While I've been couponing for years, I just started paying attention to rebates about a year ago. To satisfy my own curiosity and to see if rebates are worth the time and stamps, I decided to set aside all of my rebate money for a year. So, are they worth it? My answer: absolutely! I cashed all of my rebate checks and placed them in an envelope with rebate gift cards.
Drum roll, please…TOTAL SAVINGS: a whopping $342.75! Who among us couldn't find a use for that? Whether you use it for emergency savings, tuition, or a great pair of cowboy boots is up to you!
Here are a few pointers to help you get started saving with rebates:
1. Find a good rebate.
Hands down, the best rebates are found in the beer and wine section. Not a drinker? Not a problem! Most rebates offered by beer and wine companies do not require an alcohol purchase. Always take a quick glance for those beautiful rebate tear pads as you coupon your way through the store.
2. Read the fine print!
As an example, a common beer rebate is $10-$20 off a $100 purchase. I once passed these by because I rarely have a $100 purchase after coupons. Be smarter than I was! Read the fine print to see that the $100 minimum purchase can be on separate tickets. Keep every receipt.
3. Keep every receipt for what you buy…
—even a Coke at the local 7-11! You have no idea how many times I've needed just a small amount to qualify for a rebate, and I'll admit a bit of kraziness here, I've been known to pocket a receipt left behind at the self checkout or in a cart. Seriously, you may need it later!
4. Use more than once.
Most rebates (but certainly not all) are limited to one rebate per address. This is where you can bless friends or family! I normally pick up four copies of a rebate. I do the first for my own household, then submit the next one (if I have enough purchases to qualify) in honor of my cash-strapped niece in college. What fun for her to find extra money in her mailbox! If I can qualify for more, I submit them for my mother or sister-in-law. It's a little extra money to add to their budget if needed, or splurge on a little something for themselves!

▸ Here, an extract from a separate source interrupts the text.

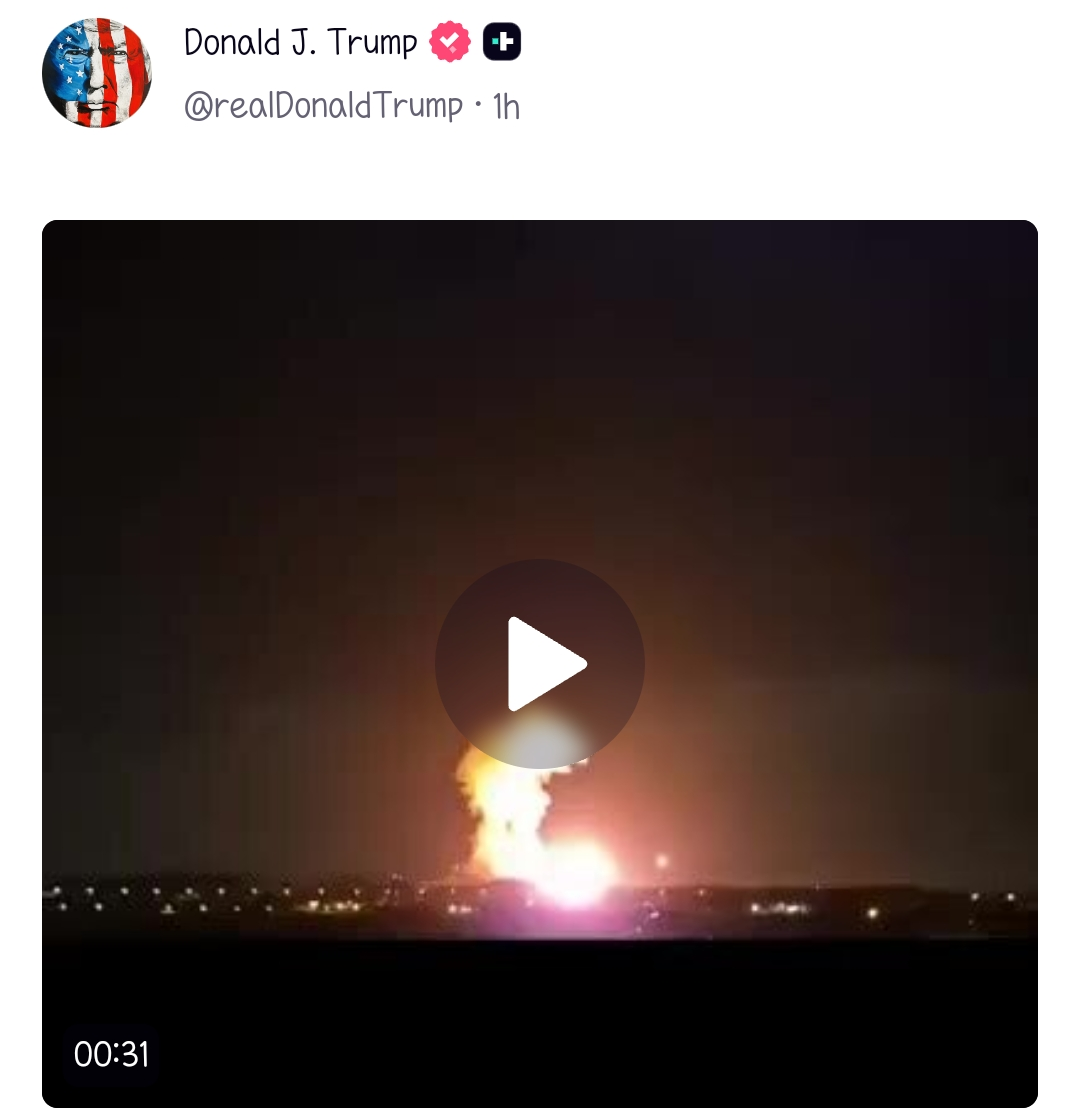This screenshot has height=1108, width=1080.
Task: Click the small glowing light right of the fireball
Action: click(662, 861)
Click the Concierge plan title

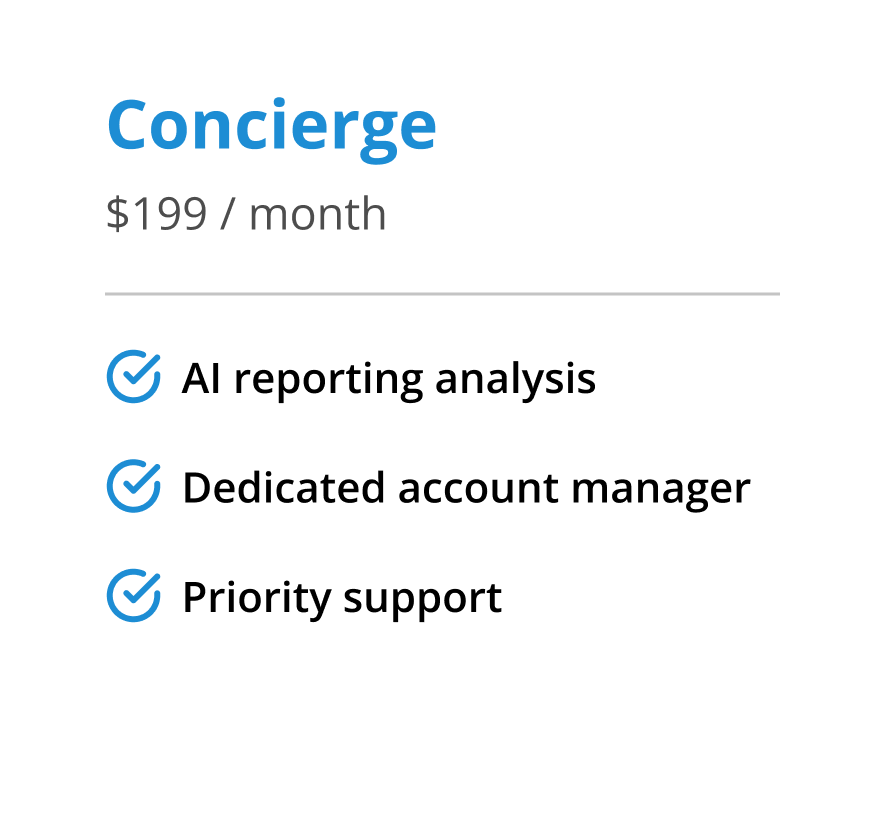pos(271,126)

5. Make multiple transactions.
If you’re purchasing specific items for a rebate (for example, $10 of salty snacks) remember that the price that you will circle on your receipt is before coupons. If you plan to play rebate fairy to a friend, make sure you separate your purchases (for example, $10 of salty snacks on one receipt, $10 on another) as receipt copies are not acceptable for rebate use.
6. Do the research.
Looking to purchase a high ticket item like a vacuum, appliance, or yard equipment? Take a minute to search your item+rebate offers. You'll be amazed at what you can find. I even found a rebate on grass seed last summer!
So you've found your rebate and made your purchases. Now what?
- Fill out the rebate form completely and neatly.
- Make copies of the rebate form and receipts.
- File copies in a folder or binder. When you receive a rebate check, remove the appropriate copies.
- If it's been a while and you haven't received a check, look up the rebate information and follow up by phone, email or letter. My personal experience is that companies make good on their rebates. I have only missed out on one rebate in a year, which was the result of an addition error on my part.
It's almost a new year! Take the time now to create a rebate folder and rack up additional savings in 2015 with rebates! It makes going through the mail so much fun!